Should you write about real goals or expected goals? A guide for journalists.
From a statistical point of view the result of a football match is almost as much noise as it is signal. This is a fact that is very difficult to square with detailed match reports written in newspapers and the analysis on Saturday night TV. But it is, nonetheless, a fact. A single match result from the Premier League provides only a small amount of insight in to how good the two teams that played actually are.
A mathematical explanation of this can be found directly from the Poisson distribution. Goals in football are Poisson distributed and teams score about 1.4 goals on average. The variance and the mean are equal in the Poisson distribution. So the standard deviation is the square root of 1.4, which is 1.18. Thus the noise (1.18) is only slightly smaller than the signal (1.4).
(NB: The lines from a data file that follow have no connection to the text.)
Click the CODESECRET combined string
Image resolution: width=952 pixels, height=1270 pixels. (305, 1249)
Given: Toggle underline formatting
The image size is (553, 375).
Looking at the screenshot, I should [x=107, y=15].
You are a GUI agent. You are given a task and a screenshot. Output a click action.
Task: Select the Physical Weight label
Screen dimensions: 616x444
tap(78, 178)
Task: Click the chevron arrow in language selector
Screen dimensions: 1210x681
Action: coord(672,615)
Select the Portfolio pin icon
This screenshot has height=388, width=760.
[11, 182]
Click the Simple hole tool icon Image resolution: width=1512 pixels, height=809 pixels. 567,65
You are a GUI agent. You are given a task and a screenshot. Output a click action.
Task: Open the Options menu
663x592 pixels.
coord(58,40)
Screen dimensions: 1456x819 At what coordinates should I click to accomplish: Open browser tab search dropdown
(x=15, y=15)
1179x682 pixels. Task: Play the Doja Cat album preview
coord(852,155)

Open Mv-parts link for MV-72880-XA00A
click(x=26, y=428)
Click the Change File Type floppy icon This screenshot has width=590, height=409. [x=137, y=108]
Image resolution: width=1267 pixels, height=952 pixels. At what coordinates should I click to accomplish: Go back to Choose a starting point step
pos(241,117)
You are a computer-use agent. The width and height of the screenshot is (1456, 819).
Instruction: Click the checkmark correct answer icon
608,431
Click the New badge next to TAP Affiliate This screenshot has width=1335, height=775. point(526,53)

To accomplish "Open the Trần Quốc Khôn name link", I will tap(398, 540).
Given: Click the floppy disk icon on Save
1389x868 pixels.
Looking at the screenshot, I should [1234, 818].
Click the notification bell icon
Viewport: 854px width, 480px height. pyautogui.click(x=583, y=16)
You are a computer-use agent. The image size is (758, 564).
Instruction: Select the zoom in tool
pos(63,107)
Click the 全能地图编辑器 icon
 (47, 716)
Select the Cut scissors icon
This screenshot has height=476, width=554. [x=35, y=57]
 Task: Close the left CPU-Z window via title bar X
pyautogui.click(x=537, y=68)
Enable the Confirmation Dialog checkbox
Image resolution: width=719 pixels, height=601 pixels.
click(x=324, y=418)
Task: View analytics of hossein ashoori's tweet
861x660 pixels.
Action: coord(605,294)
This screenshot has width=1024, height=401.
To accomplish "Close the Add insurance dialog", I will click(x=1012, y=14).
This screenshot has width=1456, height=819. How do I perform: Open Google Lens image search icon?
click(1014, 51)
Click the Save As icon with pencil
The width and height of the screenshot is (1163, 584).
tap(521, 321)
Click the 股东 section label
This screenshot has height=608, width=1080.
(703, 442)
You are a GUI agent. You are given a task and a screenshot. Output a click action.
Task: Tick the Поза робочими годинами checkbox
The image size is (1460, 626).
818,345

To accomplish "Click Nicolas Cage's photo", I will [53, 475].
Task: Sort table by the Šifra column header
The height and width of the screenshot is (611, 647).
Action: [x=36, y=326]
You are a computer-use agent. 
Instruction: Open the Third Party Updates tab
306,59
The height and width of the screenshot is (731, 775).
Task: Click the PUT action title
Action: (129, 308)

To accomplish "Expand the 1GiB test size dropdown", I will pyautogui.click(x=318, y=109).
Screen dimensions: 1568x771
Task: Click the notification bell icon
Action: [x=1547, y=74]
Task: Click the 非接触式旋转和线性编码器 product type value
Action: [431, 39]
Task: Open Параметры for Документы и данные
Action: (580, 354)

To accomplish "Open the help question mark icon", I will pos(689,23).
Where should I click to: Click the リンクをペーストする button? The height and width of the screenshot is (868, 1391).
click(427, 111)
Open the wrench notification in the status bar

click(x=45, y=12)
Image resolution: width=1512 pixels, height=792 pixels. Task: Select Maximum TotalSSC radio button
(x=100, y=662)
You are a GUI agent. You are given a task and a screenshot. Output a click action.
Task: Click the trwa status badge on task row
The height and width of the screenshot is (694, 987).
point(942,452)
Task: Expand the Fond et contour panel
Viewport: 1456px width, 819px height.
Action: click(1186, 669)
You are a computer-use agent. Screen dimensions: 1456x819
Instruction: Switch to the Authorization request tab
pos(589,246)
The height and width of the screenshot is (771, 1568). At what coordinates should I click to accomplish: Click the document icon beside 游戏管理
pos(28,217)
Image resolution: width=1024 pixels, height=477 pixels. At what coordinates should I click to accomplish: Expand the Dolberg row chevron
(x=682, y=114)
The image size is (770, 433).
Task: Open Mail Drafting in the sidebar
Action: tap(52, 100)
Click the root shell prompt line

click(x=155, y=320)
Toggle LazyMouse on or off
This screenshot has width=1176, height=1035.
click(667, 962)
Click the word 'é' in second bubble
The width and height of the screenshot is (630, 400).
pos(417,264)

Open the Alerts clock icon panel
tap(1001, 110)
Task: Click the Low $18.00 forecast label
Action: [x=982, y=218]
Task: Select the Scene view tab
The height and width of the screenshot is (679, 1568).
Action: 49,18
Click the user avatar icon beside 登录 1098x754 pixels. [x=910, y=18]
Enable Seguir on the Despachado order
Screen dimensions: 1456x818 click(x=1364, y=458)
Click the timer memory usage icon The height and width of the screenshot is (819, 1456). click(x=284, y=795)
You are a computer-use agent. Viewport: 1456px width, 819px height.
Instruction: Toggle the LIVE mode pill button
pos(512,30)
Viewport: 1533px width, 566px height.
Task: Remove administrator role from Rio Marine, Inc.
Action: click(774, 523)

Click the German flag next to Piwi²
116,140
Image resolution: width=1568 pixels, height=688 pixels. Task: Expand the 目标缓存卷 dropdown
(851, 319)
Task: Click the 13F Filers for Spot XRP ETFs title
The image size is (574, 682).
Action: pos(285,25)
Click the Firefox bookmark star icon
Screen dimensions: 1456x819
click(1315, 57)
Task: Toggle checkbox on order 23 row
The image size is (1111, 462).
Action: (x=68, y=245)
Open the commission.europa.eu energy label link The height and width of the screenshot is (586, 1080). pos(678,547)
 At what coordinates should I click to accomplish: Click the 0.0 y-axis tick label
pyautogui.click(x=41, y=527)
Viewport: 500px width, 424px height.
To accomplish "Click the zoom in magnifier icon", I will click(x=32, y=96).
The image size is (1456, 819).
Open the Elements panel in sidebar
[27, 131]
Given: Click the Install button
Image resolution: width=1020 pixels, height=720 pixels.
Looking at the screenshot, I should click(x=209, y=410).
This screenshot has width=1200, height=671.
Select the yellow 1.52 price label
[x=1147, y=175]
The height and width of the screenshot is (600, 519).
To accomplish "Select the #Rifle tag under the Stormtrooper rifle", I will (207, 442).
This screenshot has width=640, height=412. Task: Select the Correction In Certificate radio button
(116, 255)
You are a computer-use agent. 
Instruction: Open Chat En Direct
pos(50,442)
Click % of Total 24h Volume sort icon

QED.
If you don’t believe the maths, then just think about the Manchester City and Arsenal victories on Sunday, respectively scoring in the 84th and 98th minute to win. The small number of goals means that matches are decided by narrow margins. The signal (the strongest team) is only slightly stronger than the noise (the fact that anything can happen). QED.
This makes it very difficult to write sensibly about football. People are interested in the latest results, and it would be very boring indeed if journalists wrote “well it was mostly noise”.
It is here that expected goals offer a glimmer of hope. Expected goals are a measure of chances created, and thus give a better measure of the quality of a team during a single match than goals. They typically contain less noise and more signal.
What I want to do now is give a rule of thumb for using expected goals in football writing. The graph below shows how the magnitude of the noise in the measurement performance decreases with the number of matches played in season, along with some recommendations of what sort of things to write.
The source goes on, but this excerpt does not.